Os casos de vídeos descarregados na internet com origem em locais públicos multiplicam-se, especialmente na Coreia do Sul, onde o caso virou quase uma epidemia. A linha entre o direito à privacidade e o assédio parece estar a desvanecer-se neste mundo onde o real e o virtual muitas vezes se esbatem e a polícia está a ter cada vez mais trabalho para travar o fenómeno.
Como consequência deste aumento, durante o próximo mês, várias brigadas de mulheres sul-coreanas vão ter a responsabilidade de verificar mais de 20 mil casas de banho públicas, em espaços como balneários de ginásios, centros comerciais ou parques. A ação decorre em vários bairros de Seul, capital da Coreia do Sul, e as inspetoras de segurança contam com aparelhos tecnológicos com capacidade de detetar as câmaras colocadas em locais que, supostamente, deveriam estar isentos de vigilância.
A caça às câmaras ocultas é a resposta do governo aos mais de 30 mil casos reportados à polícia, desde 2013, de mulheres filmadas em casas de banho públicas sem o seu consentimento.
As câmaras são colocadas em sítios estratégicos com o objetivo de filmar as partes intimas das mulheres e, posteriormente, carregar o conteúdo em sites pornográficos. Ainda assim, para muitas mulheres, esta solução é um começo, mas não resolve o problema. Algumas delas, citadas pela CNN, assumem que mais importante que retirar as câmaras é encontrar e punir os responsáveis.
Só nos últimos quatro meses, centenas de mulheres deram voz a protestos na capital sul-coreana. O maior protesto aconteceu em agosto, quando 70 mil sul–coreanos saíram à rua gritando “My life is not your porn” (a minha vida não é o teu porno) e usando máscaras, para mostrar a sua preocupação e pedir ao governo as devidas providências para que os agressores respondam perante a lei.
Colocar uma câmara oculta na Coreia do Sul é punível com uma pena que pode ir de uma multa de 7440 euros até cinco anos de prisão. No entanto, o mais comum é que os agressores paguem uma multa de valor mais reduzido. Em números, apenas 2% dos detidos pela prática abusiva cumpriram pena de prisão.

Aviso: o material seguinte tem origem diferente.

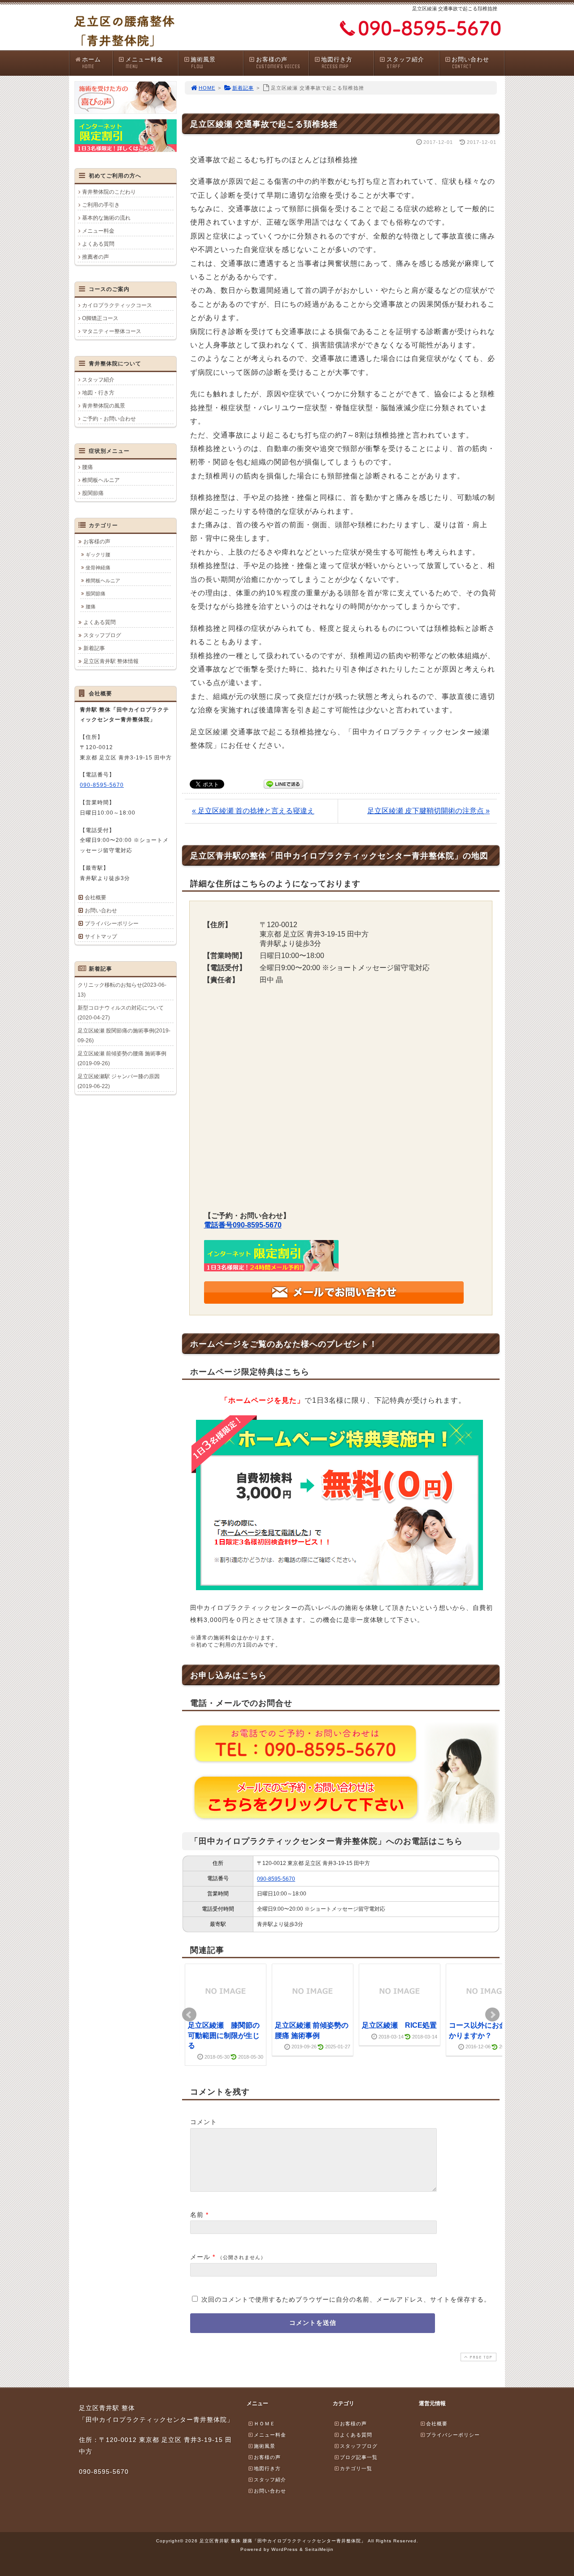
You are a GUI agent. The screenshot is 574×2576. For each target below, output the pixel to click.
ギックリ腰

Molka e nova profissão O fenómeno apelidado de “Molka” já deu origem a uma nova profissão, criada para evitar que vídeos provenientes das câmaras ocultas se tornem virais. Os digital undertakers são responsáveis por encontrar conteúdo publicado sem autorização e garantir que todas as cópias são apagadas do mundo virtual. No entanto, a questão não é simples, já que, segundo uma funcionária da empresa sediada no distrito de Gangnam, se o vídeo permanecer mais do que dez dias online, é quase impossível impedir que se espalhe pela internet.
Os digital undertakers funcionam a partir de denúncias que desencadeiam todo o processo. Identificado o utilizador que colocou o vídeo a circular na internet, este é avisado e as imagens são logo apagadas. A seguir, o caso é reportado à polícia para que esta possa iniciar o processo criminal contra o internauta que difundiu as imagens proibidas.
Desde 2011, quando foram 1350 as denúncias de conteúdo do género na internet, que o número tem vindo gradualmente a aumentar. Se é certo que o ano em que se atingiu o pico de ocorrências foi 2015, com mais de 7600 casos registados, o fenómeno está longe de ter abrandado. Esta quantidade de denúncias não se refere apenas a casos de filmagens em casas de banho públicas, embora estes sejam a maior percentagem. Há também mulheres que são filmadas nas suas próprias casas ou na rua, naquilo a que se chama normalmente upskirt, que se trata de levantar as saias ou filmar debaixo das saias.
Sejam quais forem as formas de assédio usadas por estes agressores, o fim comum das suas filmagens é sempre o mesmo: alimentar o apetite devorador dos navegadores da internet que frequentam sites pornográficos, alguns deles especificamente para este tipo de vídeos.